> _Text block_

______________________________

While the work of advancing equity and belonging is everyone's responsibility, the YSPH student ambassadors play an important role in building community and supporting students. We asked YSPH's three ambassadors to reflect on their year of service.

My Ambassador Journey

By Felicia Annan-Mills

As someone deeply committed to health, I’ve always believed that equity isn’t a side note in public health – it’s the core. My role as an ambassador has allowed me to live out that belief in community, helping to foster spaces where everyone feels seen, valued, and heard.

I’m originally from Ghana and am graduating from the two-year MPH program in social and behavioral sciences. To me, being an ambassador means serving as a dedicated advocate and catalyst for positive change. My educational background – having studied in Ghana, the United Arab Emirates, China, and the United States – has shaped my worldview and strengthened my cultural competence. These experiences gave me a deep sense of empathy and helped me recognize how important it is to create space for people with different lived experiences.

Advocacy often feels like something we care about but don’t always know how to approach.

Felicia Annan-

When I applied to be an ambassador, I highlighted my desire to uplift religious voices and international student experiences – two identities that often feel unseen in the broader public health conversation. As a person of faith, I’ve sometimes found it difficult to navigate the evidence-focused environment of public health while holding onto my beliefs. I wanted to support other students navigating similar tensions. I also hoped to ensure international students felt seen and had the resources they needed.

______________________________

> _Supplied material_
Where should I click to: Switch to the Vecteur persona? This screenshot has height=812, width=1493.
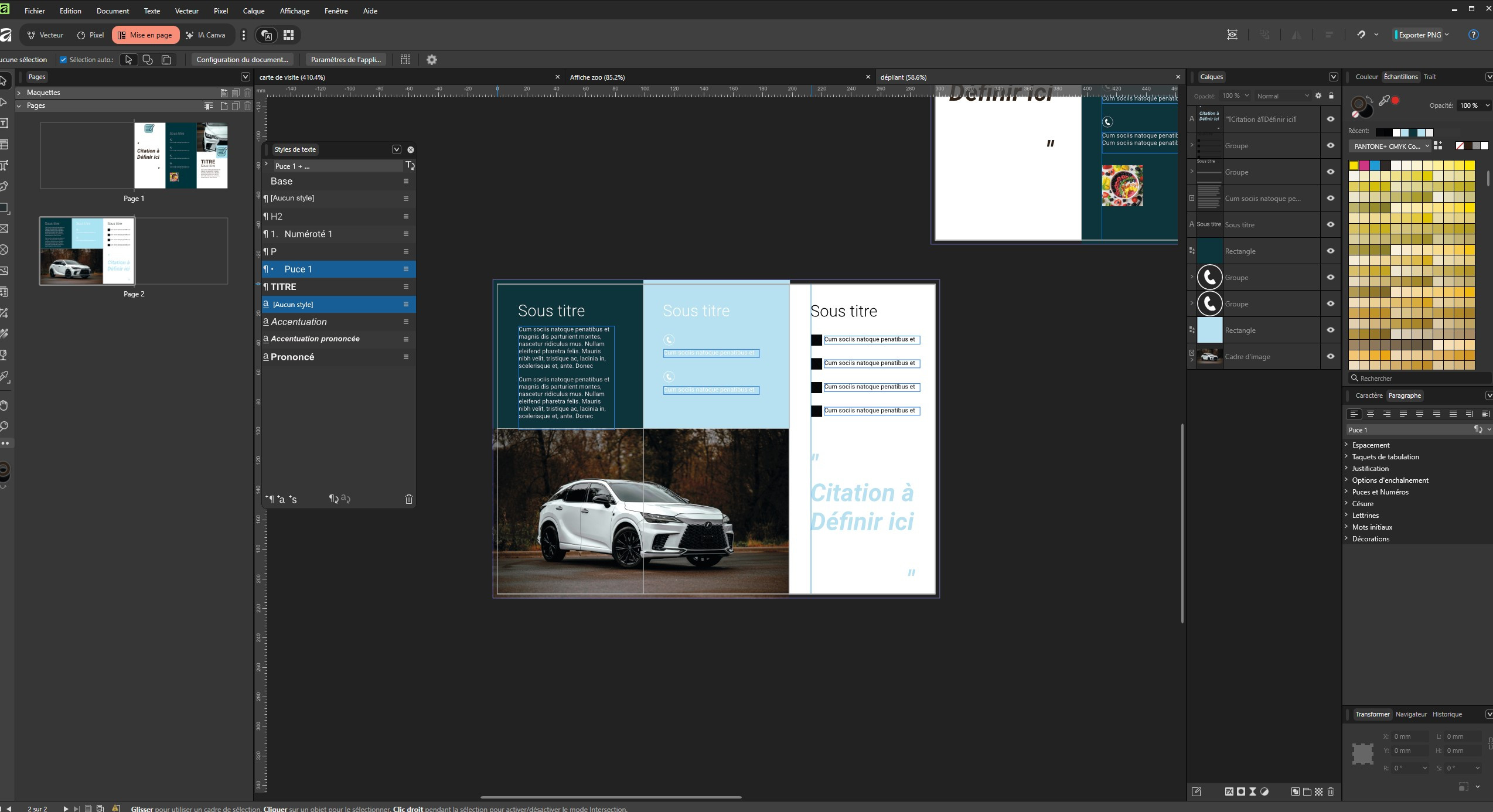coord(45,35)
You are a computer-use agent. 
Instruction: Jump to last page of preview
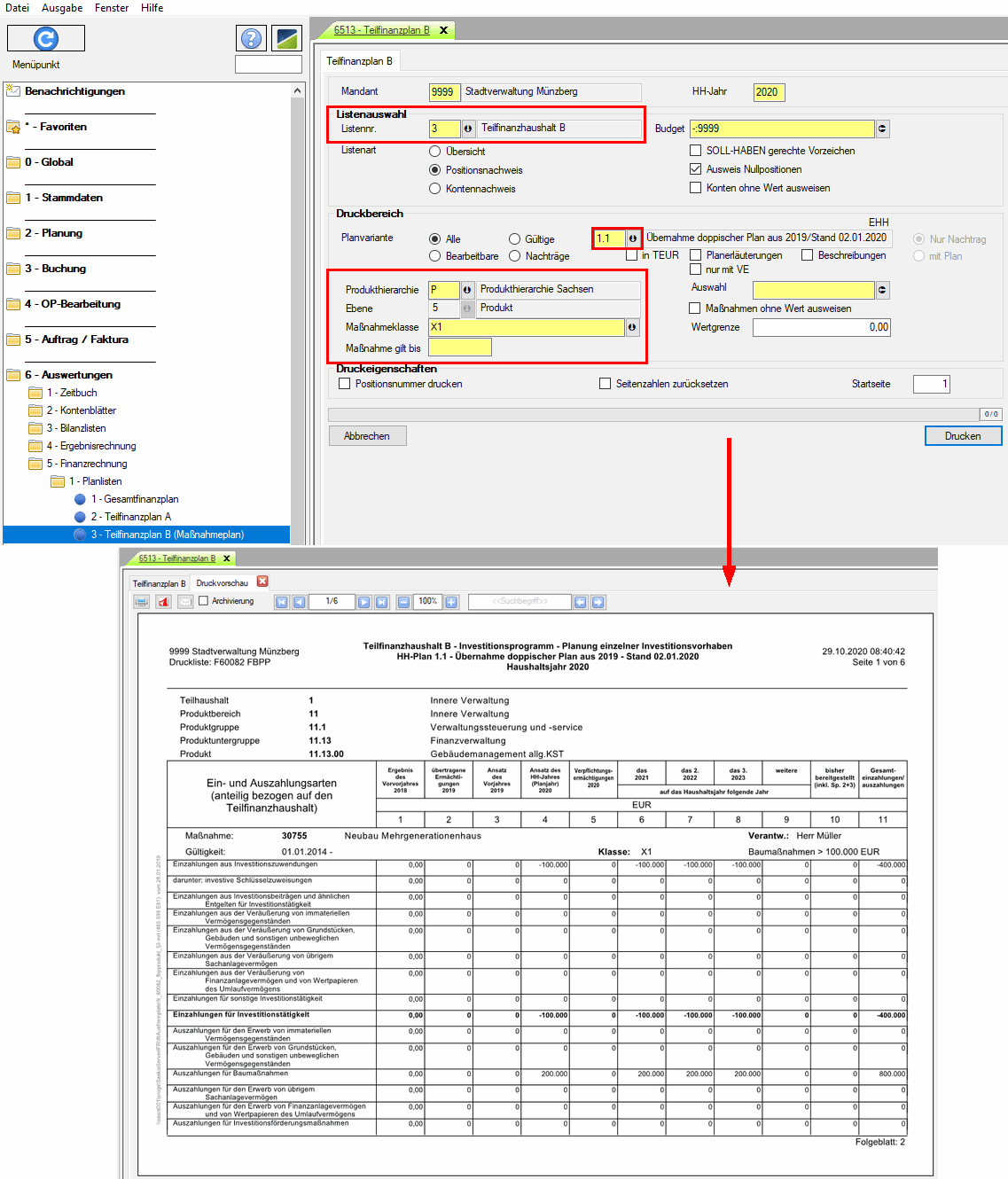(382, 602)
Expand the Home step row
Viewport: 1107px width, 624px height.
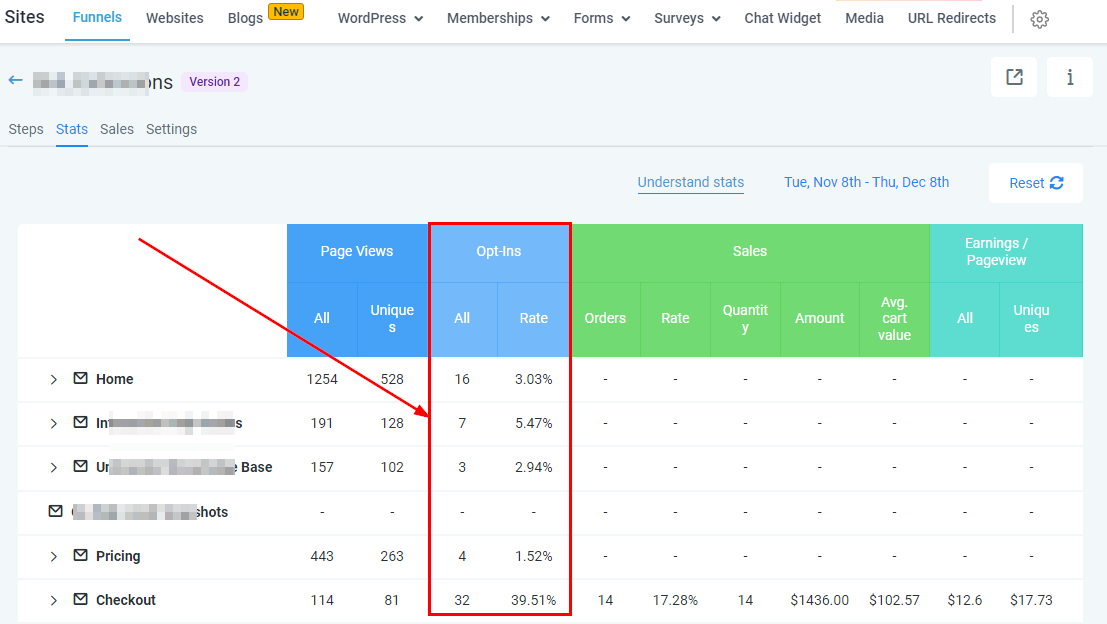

______________________________

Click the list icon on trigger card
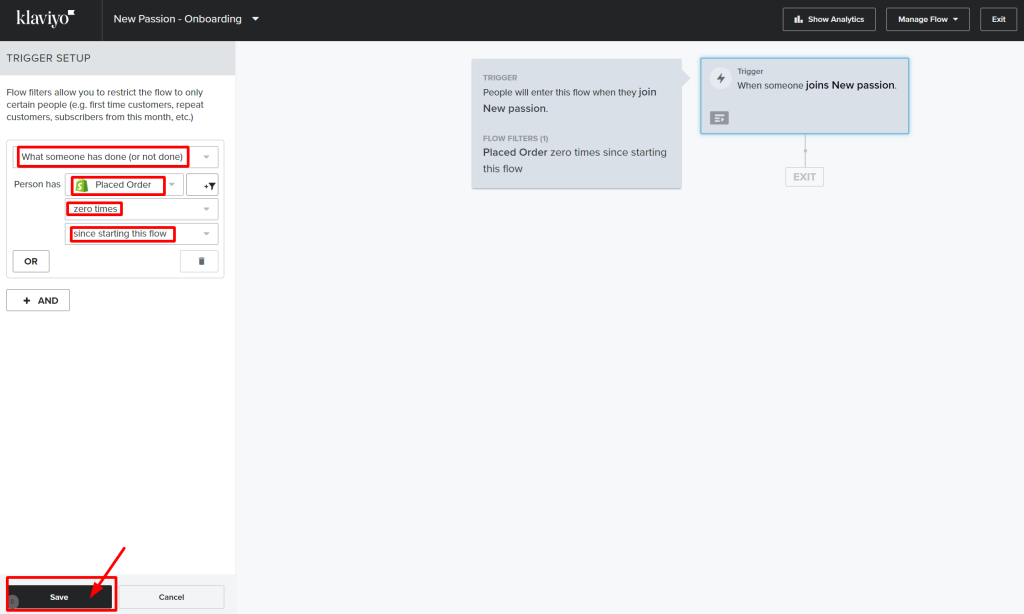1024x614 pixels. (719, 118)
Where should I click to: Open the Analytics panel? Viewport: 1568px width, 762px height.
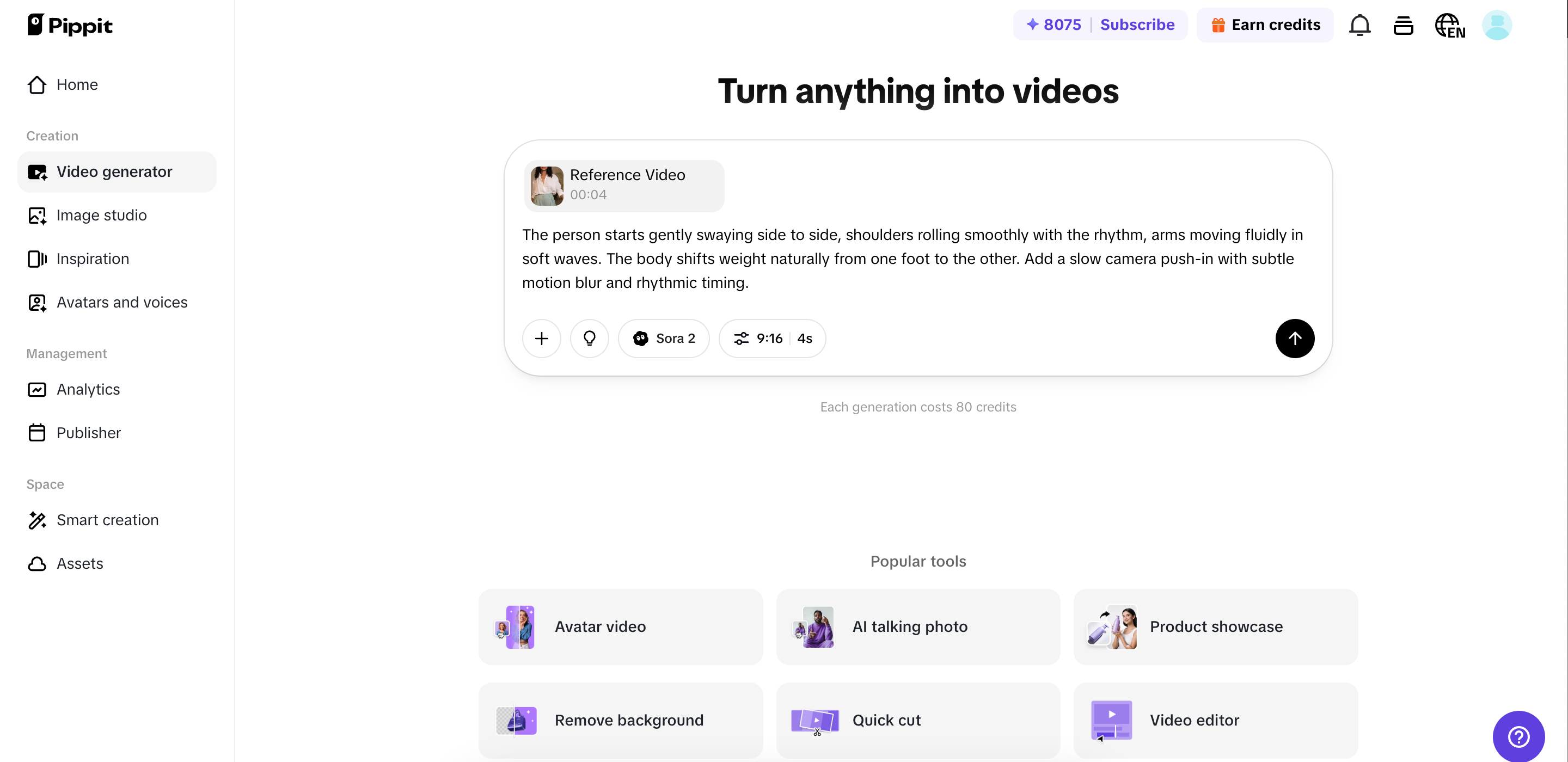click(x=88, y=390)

______________________________

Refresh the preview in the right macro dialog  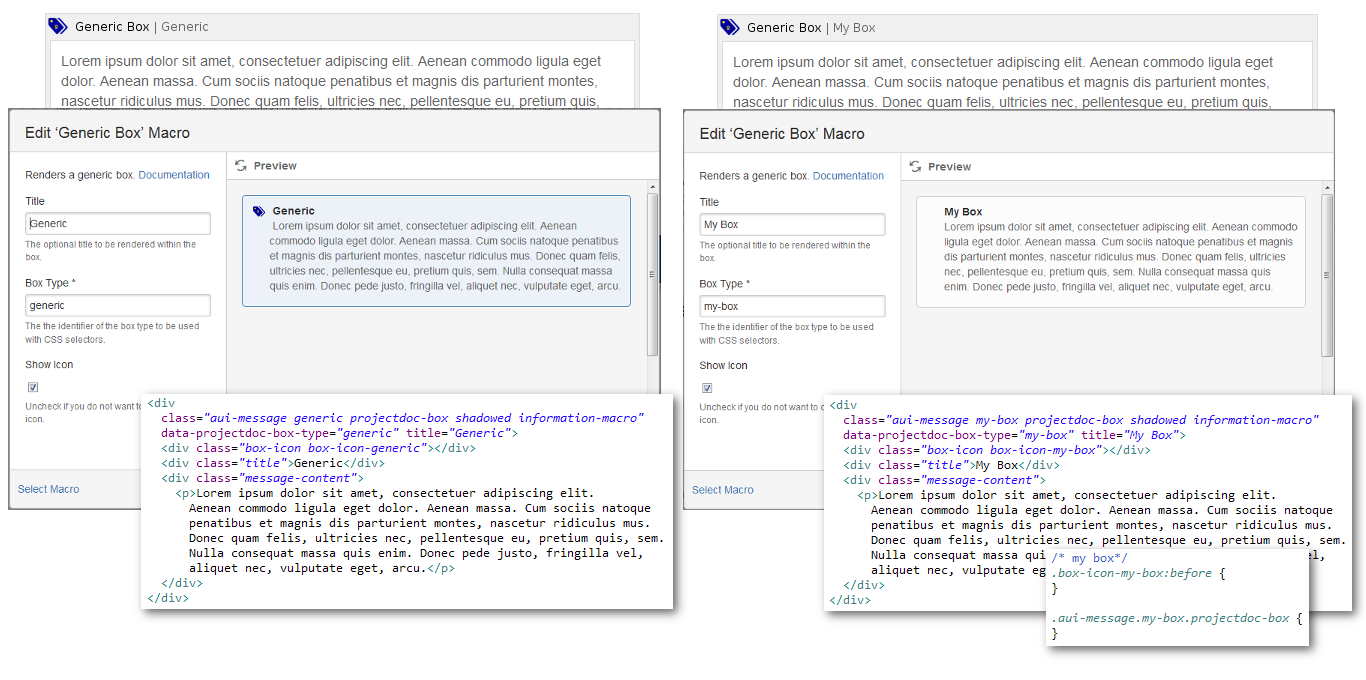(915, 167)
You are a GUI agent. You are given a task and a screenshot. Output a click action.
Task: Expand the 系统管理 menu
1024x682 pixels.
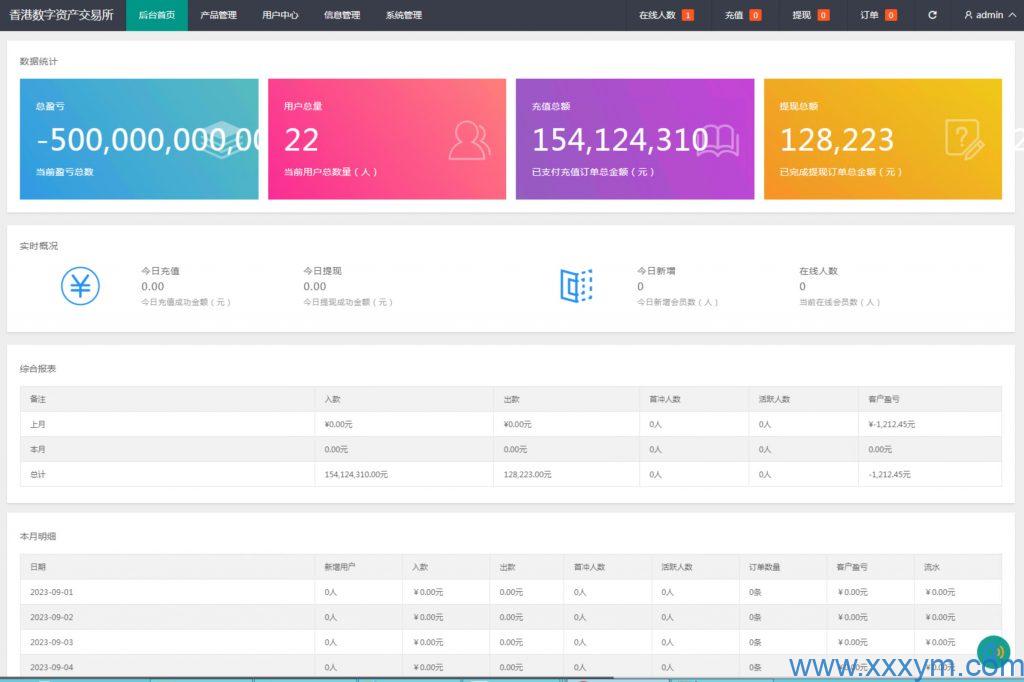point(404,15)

______________________________

> _Stated goal A_
Could you rewrite the records from the line with "Where should I click to: Switch" to the line with "Viewport: 1107px width, 624px height.", changing "Expand" to "Collapse" and keeping everything else the same, with the pictures left out?
> _Stated goal B_
Can you take the text about the YSPH student ambassadors further, starting right after its final sentence?
The text about the YSPH student ambassadors and the records come from unrelated sources.

> _Exercise result A_
Where should I click to: Switch to the Vecteur persona? This screenshot has height=812, width=1493.
coord(45,35)
You are a computer-use agent. 
Instruction: Jump to last page of preview
(382, 602)
Collapse the Home step row
Viewport: 1107px width, 624px height.

> _Exercise result B_
Rather than focusing solely on student-facing events, my fellow ambassadors and I supported existing structures behind-the-scenes. Together we worked with affinity group leaders to gather feedback, collaborated on marketing materials for public health fellowships, and supported events such as study corners and social hours. One of the most important lessons I learned was that visibility doesn’t always equal impact. Sometimes the best way to serve is by amplifying what’s already working and ensure that support is consistent, thoughtful, and aligned with students’ needs.

Of all our efforts this year, I’m most proud of the advocacy session we organized with Dr. Tekisha Everette during National Public Health Week. This event directly supported YSPH’s strategic priorities by educating public health leaders through real-world, skill-based learning; building inclusive communities that reflect the diversity of our student body; and enhancing trust in public health by equipping us to be better communicators and advocates.

Many students, including myself, had wanted to take Dr. Everette’s advocacy course but couldn’t due to scheduling conflicts. So we collaborated to offer a “crash course” in advocacy that responded to the shifting political landscape.

I was excited to attend Dr. Everette’s workshop because advocacy often feels like something we care about but don’t always know how to approach. Her session gave us a framework to think long-term – beyond reacting to crises – and offered practical tools that felt grounded and sustainable. I felt empowered to learn how we can stay engaged and hopeful, even in uncertain times. It reminded me that advocacy is a discipline, not just a reaction.

My hope is that future students will feel empowered to bring their full selves into this work. Because, when we all show up as we truly are, public health becomes not only more just, but also more human.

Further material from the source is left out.